****************** Very long post warning *****************

I thought I'd posted this before, but didn't see it in the archives. This was originally written as a post to IBM's internal software packaging forum on the topic of block sizes to recommend for different system software data sets.

It's a bit dated now (written when SLED was the order of the day and RAID was new) but I think most of it still applies. One thing it doesn't include that I should have mentioned back then is the overhead of simply needing more CCWs to get the job done; this still applies even though some of the physical delays no longer do. But time to think about those updates and make them below is gone for this week, so...here 'tis, as it is.

Also, thanks to Darren for his help in allowing this extremely long post.

                      What's a Block, Anyway?

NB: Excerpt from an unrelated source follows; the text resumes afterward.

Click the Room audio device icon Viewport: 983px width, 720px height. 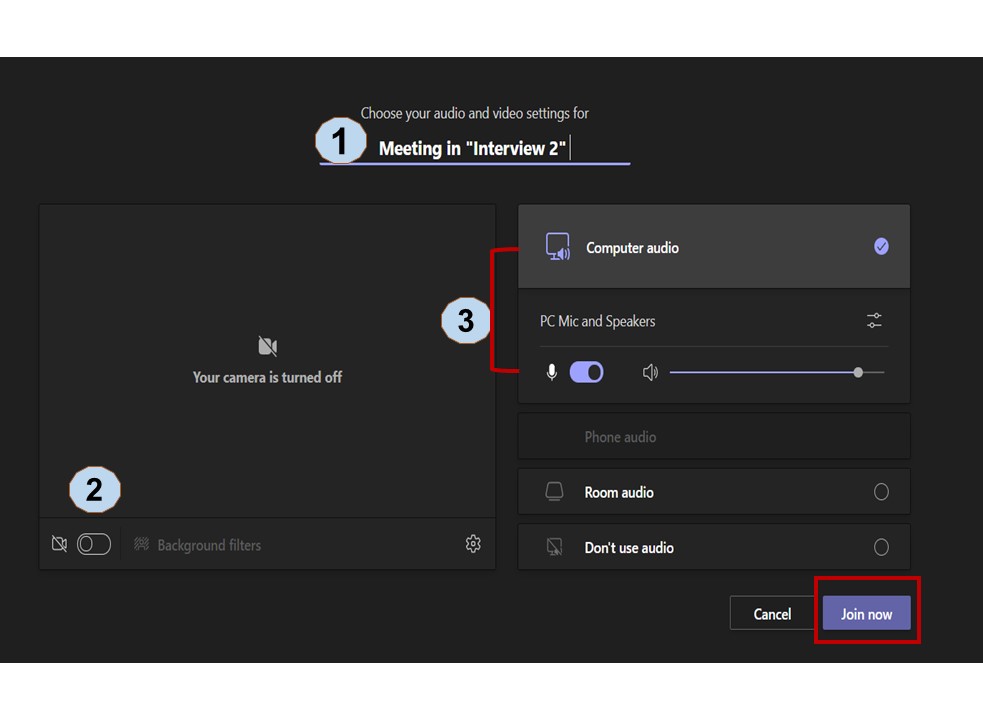(x=554, y=492)
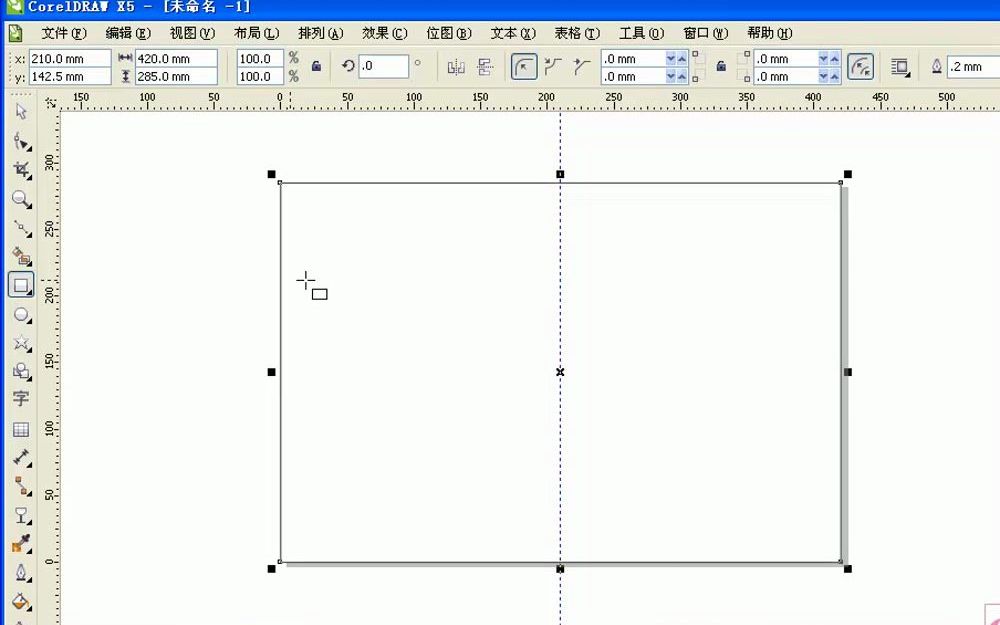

When doing I/O to a tape or DASD device, LRECL is irrelevant. Only the block size matters. This is because each physical record on tape and DASD is what we in software call a block. (This leads to interesting conversations sometimes between hardware and software people. "You gave me a block." "Nope, just one record.") So when we write to one of these devices, we only care about the characteristics of a block.

There are three kinds of blocks: Fixed, Variable, and Undefined. When a fixed block is written, the physical record is always equal to the block size except when there aren't enough records to fill an entire block. In this case, the last block can be a short block. Variable blocks are written on a block-by-block basis, and each block can be a different length.

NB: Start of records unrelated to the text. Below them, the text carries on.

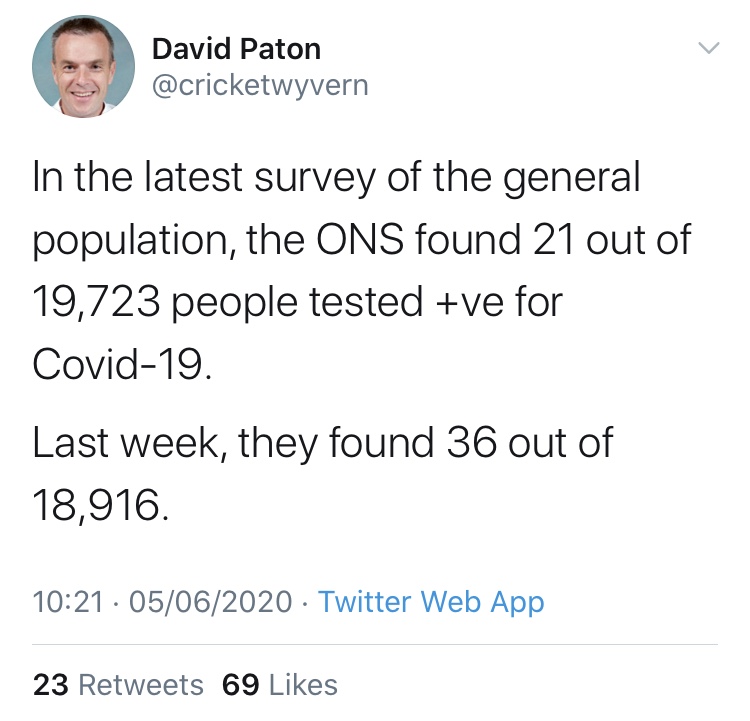This screenshot has width=750, height=721.
Task: Click the David Paton display name
Action: [x=236, y=49]
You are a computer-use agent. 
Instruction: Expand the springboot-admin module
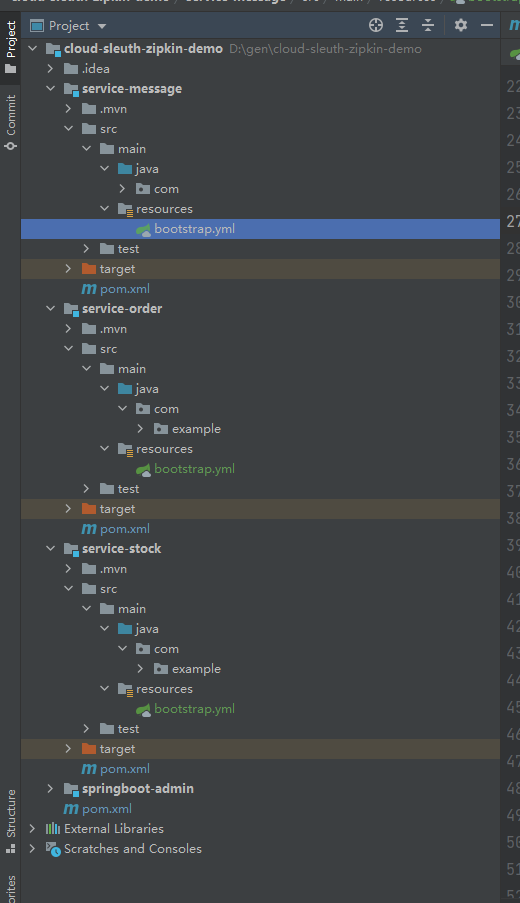51,788
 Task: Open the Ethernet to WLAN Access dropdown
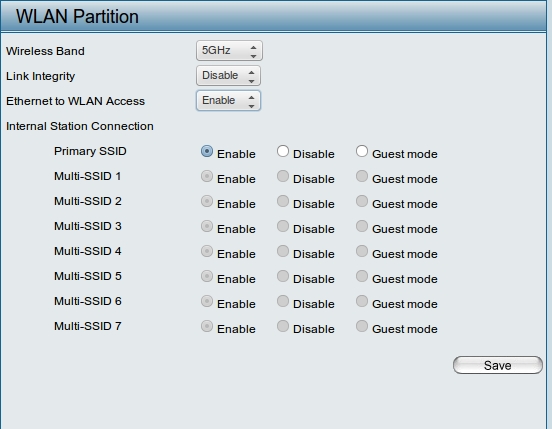point(228,100)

The length of each variable block is stored in the physical record as the BDW, or Block Descriptor Word, and when there are variable-length records, there's a corresponding RDW, or...you guessed it...Record Descriptor Word. The BDW's length is left as an exercise for the Alert Reader. (Want a hint? The maximum block length for data is 32760 in MVS, not 32768. The actual maximum length of a block itself is 32768, and is limited by (at least) the specification of the block size in DEB as a signed two-byte field. The hardware limit is established by the Count fields in both Format 0 and Format 1 CCWs, and is 64K.)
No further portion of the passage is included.